Im Jahr 2017 konnten insgesamt 548.651 Erwähnungen per @‑Adressierung an die BPK-Journalisten (mit Twitter-Account) erfasst werden, die wiederum von 86.900 Accounts abgesetzt wurden (zur Funktionsweise der Operatoren auf Twitter siehe Thimm et al. 2012). Über das Tracking ließen sich somit auch Accounts ermitteln, die mit Journalisten öffentlich interagiert haben (FF1).

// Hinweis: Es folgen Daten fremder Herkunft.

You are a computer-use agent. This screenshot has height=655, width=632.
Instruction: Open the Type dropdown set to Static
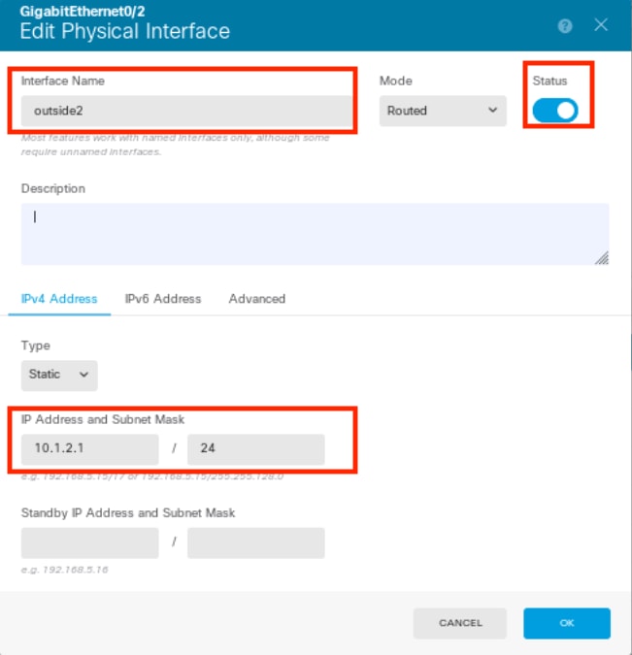(59, 376)
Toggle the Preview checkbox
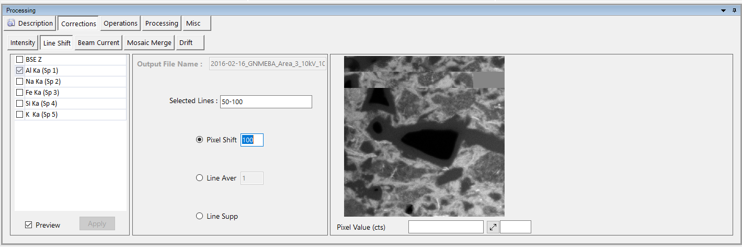This screenshot has width=742, height=247. pos(29,225)
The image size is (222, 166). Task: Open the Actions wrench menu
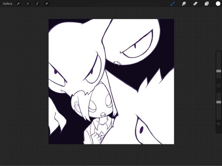pos(18,4)
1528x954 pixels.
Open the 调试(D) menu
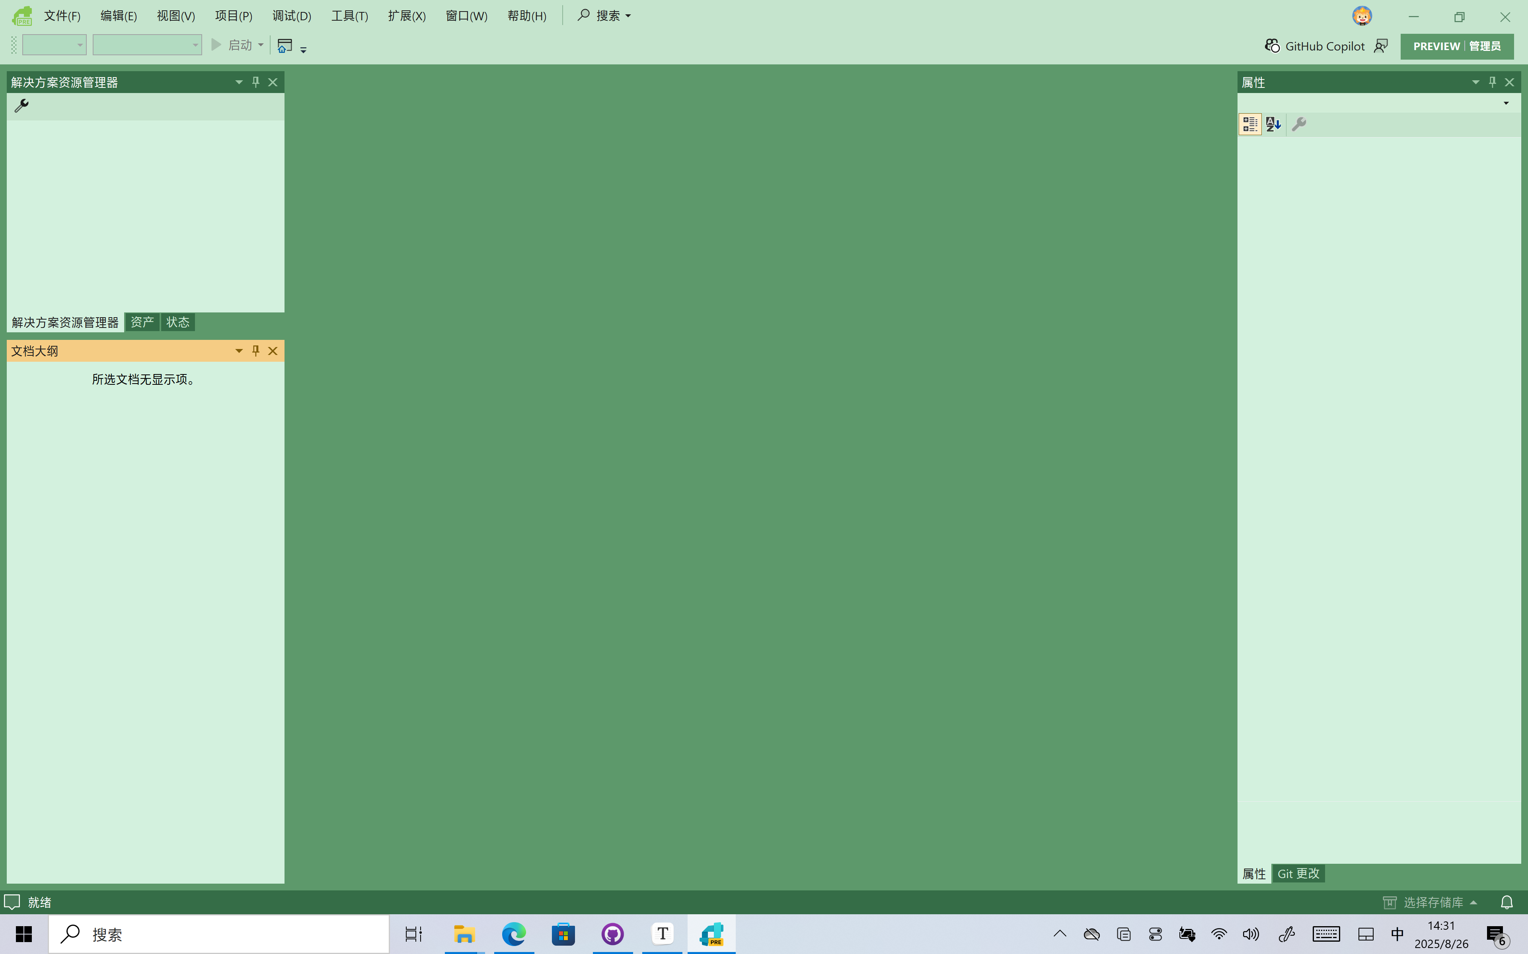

Diese Nutzergruppe wurde im Rahmen der Studie zusätzlich um Teilnahme an einer (Online‑)Befragung gebeten, um FF2 und FF3 zu beantworten. Aus einer Gruppe von 12.018 Accounts, die im Zeitraum April/Mai 2017 mit den Journalisten interagierten, wurde eine Zufallsstichprobe von 4000 Accounts gezogen, wobei abzüglich institutioneller sowie gesperrter Accounts, 3743 Accounts in der Stichprobe verblieben sind. Die Onlinebefragung der Accountinhaber erfolgte im Juni 2017; via Einladungstweets wurde um Teilnahme an der Befragung gebeten. Eine Benachrichtigung darüber erhielten die Nutzer nur sofern sie in ihren persönlichen Einstellungen angegeben hatten, dass sie auch Accounts unabhängig von einem Folgeverhältnis anschreiben dürfen (standardmäßig deaktiviert). Ein massenhaftes Anschreiben mit identischen Tweets wird von Twitter durch plattformspezifische Filter unterbunden, so dass die Einladungstweets kleinschrittig und in mehreren Textvarianten von extra für die Befragung angelegten Accounts verschickt wurden. Trotz dieser Einschränkung nahmen 159 Personen an der Onlinebefragung teil (4,2 %), wobei Personen, die sich selbst als Journalisten identifizierten, ausgeschlossen wurden. Von den übrigen Befragten gaben 92,6 % (n = 136) an, mindestens selten über Twitter mit Journalisten zu interagieren.
Untersuchungsdesign
Der Fragebogen bestand aus mehreren Teilbereichen. Grundlegend für die Durchführung der Studie war zunächst die Ermittlung der Interaktionshäufigkeit auf Twitter. Die Häufigkeit der Interaktionen der Befragten mit Journalisten und anderen, getrennt aufgeführten Nutzertypen (Politiker, Prominente, andere Nutzer) wurde dafür vergleichend abgefragt. Da vermutet wurde, dass die Befragten die Häufigkeit bisheriger Interaktionen nicht exakt quantifizieren können, wurde eine Ordinalskala gewählt (1 = (noch) nie – 5 = sehr häufig). Ebenso wurden weitere grundlegende Variablen, die sich speziell auf Twitter beziehen, erfragt. Erhoben wurde der Beginn der eigenen Mitgliedschaft (also das „Accountalter“). Auch die Häufigkeit der Verwendung von Twitter zum Verfassen eigener Beiträge sowie zum Lesen von Tweets wurde abgefragt (von „seltener als monatlich“ bis „mehrmals täglich“). Zu den ermittelten soziodemographischen Variablen zählen Alter, Geschlecht, formale Bildung und der Beschäftigungsstatus.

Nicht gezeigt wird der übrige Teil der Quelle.